Encryption and Its Supporting Cast of Characters

Author: Kevin Kampman

April 2008

At the recent Ohio Information Security Conference, I spoke on the topic of encryption. The key point made during the presentation is that encryption alone is insufficient to protect information; it is a control that requires a number of supporting capabilities to implement effectively.

This cast of supporting characters, and their responsibilities, include

• Authentication – Insuring who you are dealing with, an identity or principal.
• Authorization – Understanding what that principal is allowed to do.
• Network Security – Making sure that your infrastructure provides a secure transport for sensitive data, irrespective of higher level protections. An example would include proper network encryption and access controls.
• Help Desk Processes – Providing capable, cautious, layered support services that verify authenticity. This is particularly important, considering that social engineering will target these. Layering, or escalation, insures that verification will match the risk associated with a particular credential.
• Provisioning – The initiation and termination of credentials and entitlements, based upon timely authorization.
• Policy Monitoring – Definition and enforcement of policies for the use of encryption.
• Client and Server Management – Controls over access to platforms and applications. Encryption won’t help if a server or application is compromised in such a way that authorization is defeated.
• Certificate Authorities – Control point for the issue and revocation of digital certificates. Often used in conjunction with a registration authority, that verifies the authenticity of a principal or identity.
• Key and Data Recovery – A function that provides for the recovery of encrypted information in the event that the original encryption key is lost.
• Key Management – The process and procedures specifically designed for the management and protection of keys, including archiving or destruction, according to the organization’s retention policies.

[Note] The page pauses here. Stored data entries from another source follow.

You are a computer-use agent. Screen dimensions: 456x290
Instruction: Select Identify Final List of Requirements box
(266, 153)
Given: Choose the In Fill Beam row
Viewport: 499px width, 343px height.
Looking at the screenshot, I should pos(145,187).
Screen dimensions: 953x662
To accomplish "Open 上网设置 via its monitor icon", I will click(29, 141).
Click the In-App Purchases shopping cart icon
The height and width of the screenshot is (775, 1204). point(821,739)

In combination, these provide an effective approach to the use of encryption as a way to protect information at rest and in transit. However, it is important to recognize that encryption is not always the best or most appropriate means to insure the confidentiality of information. The Payment Card Industry, for example, cites alternatives such as not storing the information, or only storing a subset of the information as effective protection strategies.

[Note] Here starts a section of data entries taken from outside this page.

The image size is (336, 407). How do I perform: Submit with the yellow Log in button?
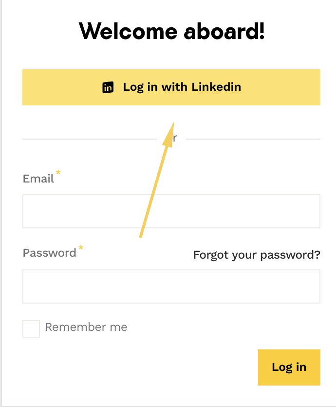[x=289, y=367]
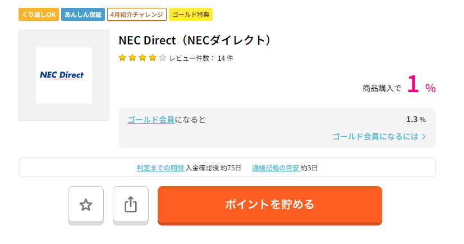Click the share icon button
464x244 pixels.
[131, 205]
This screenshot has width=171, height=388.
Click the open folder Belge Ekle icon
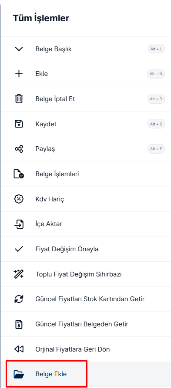tap(19, 374)
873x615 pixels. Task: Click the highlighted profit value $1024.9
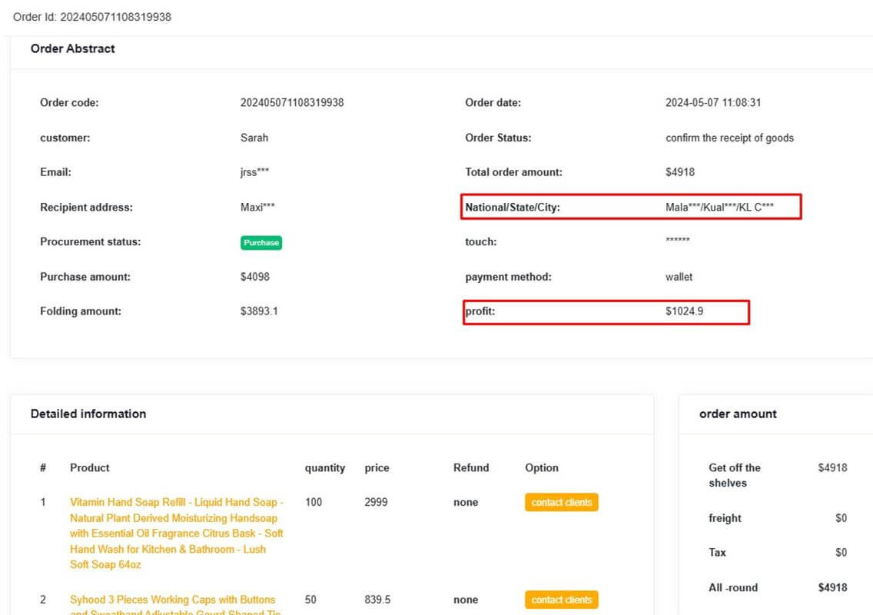[x=686, y=311]
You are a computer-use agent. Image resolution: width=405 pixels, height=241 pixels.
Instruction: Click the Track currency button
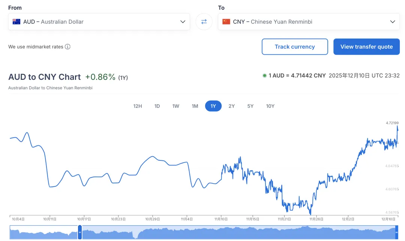[x=295, y=47]
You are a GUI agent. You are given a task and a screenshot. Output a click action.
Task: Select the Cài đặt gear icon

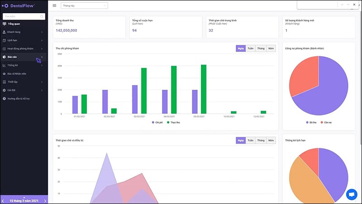(x=4, y=90)
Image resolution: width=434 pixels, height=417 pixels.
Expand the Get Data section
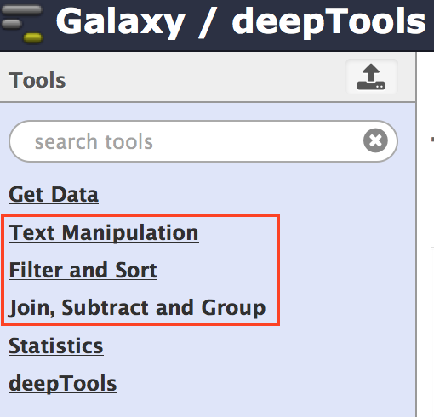pos(54,195)
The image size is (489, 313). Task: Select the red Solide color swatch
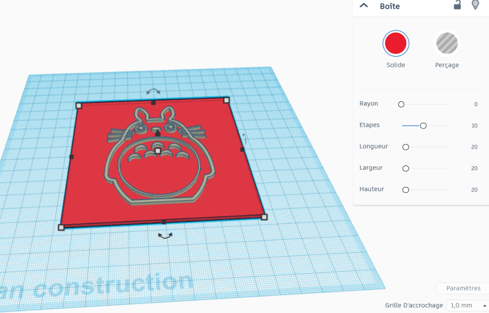(396, 43)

For this reason, an organization should look at its overall risk profile when deciding which controls and combinations of controls are most effective. Specific attention should be given to user awareness training, as well as programs for the sourcing, acquisition, transfer, storage and decommissioning of hardware and storage media. As devices such as USB memory sticks and mobile storage become more ubiquitous, these should be evaluated in terms of an overall information protection strategy. Platform and application software should also be protected to insure that information is not inadvertently disclosed, or made unavailable due to the loss or compromise of required operational characteristics.